Neither Exxon nor Koch are directly involved with the museum currently, the latter’s departure coming after public outcry. Rebekah Mercer’s four-year tenure as a museum trustee, meanwhile, has largely flown under the radar.

“I think it touched on something bigger that a lot of people are feeling, which is the appearance of wealthy and villainous donors corrupting a beloved institution,” Busch tells the Voice. “Was it David Koch? Was it Exxon? Was it Mercer? I don’t know.”

“This raises systemic issues beyond the misleading wording,” echoes Beka Economopoulos, co-founder of the pop-up Natural History Museum, which spearheaded the effort to remove David Koch from the board. “It was likely done for fear of offending a major donor, and for me that makes the current Mercer tie a cause of concern.” (The Voice’s efforts to reach Mercer were unsuccessful.)

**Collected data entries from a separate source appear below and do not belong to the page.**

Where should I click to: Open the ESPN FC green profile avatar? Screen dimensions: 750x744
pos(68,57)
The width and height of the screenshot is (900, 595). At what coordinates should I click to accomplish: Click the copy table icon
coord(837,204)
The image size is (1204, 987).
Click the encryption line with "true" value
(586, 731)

For its part, the museum insists that “scientific and educational content is determined by scientists and educators.” It cites past exhibitions on climate change, as well as the research work being conducted in-house, as evidence of a firewall between donors and decisions.

But others with experience in the museum sector say that ultra-wealthy patrons have always had a say in institutional decisions, and warn that it’s especially naive to pretend otherwise when the donors have a vested interest in shaping the thing they’re helping to fund.

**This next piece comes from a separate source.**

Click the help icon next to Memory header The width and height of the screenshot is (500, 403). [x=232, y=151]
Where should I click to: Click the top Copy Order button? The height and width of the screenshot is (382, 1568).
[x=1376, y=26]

“A museum board member who has the potential to give millions or tens of millions exerts influence merely by being in the room,” James Powell, executive director of the National Physical Science Consortium and the former director of the Los Angeles County Museum of Natural History, tells the Voice. “Other members know where that donor stands and don’t want to offend, else the wealthy member may take his donations elsewhere.”

In the case of Rebekah Mercer, that potential for lost donations is quite significant. According to tax filings shared with the Voice, the Mercer Family Foundation donated $1.25 million to the American Museum of Natural History in 2013 — the same year she was named a trustee. In 2013, the Mercers also gave millions to climate change–denying organizations: nearly $3 million to the Media Research Center, which once called global warming a “media myth”; $550,000 to the Center for the Defense of Free Media Enterprise, whose executive vice president Ron Arnold has said his stated goal is “to eradicate the environmental movement”; and $877,000 to the Heartland Institute, a right-wing think tank that famously launched a billboard campaign comparing believers in climate science to Osama bin Laden and the Unabomber.

The fear that Mercer’s generosity to the museum might come with a price is based not only on her contribution record, but on an alarming precedent that’s developed in recent years. After Shell helped fund a climate science gallery at London’s Science Museum, executives with the oil giant requested, and seemingly received, several changes to the exhibit, according to internal emails obtained by the Guardian. For years, a Koch-funded climate exhibition at the Smithsonian has drawn criticism for suggesting that humans might simply evolve out of climate change — a favorite Koch refrain. In her 2015 book, Artwash, Mel Evans argues that it’s become increasingly popular for donors to seek to cash in on their “solidarity” with museums to fend off public backlash over their ideological positions.

American museums see approximately 850 million visitors a year, nearly double the combined attendance for major league sporting events and theme parks. They’re a unique interface for communicating science to the public — and one that’s “never been more important, when science is under attack,” notes Economopoulos.

“Having someone like Rebekah Mercer on the board undermines the credibility and trust that the public places in this institution, which in turn undermines the trust that people place in science communication as a whole,” she adds. “That’s just way too high a price to pay.”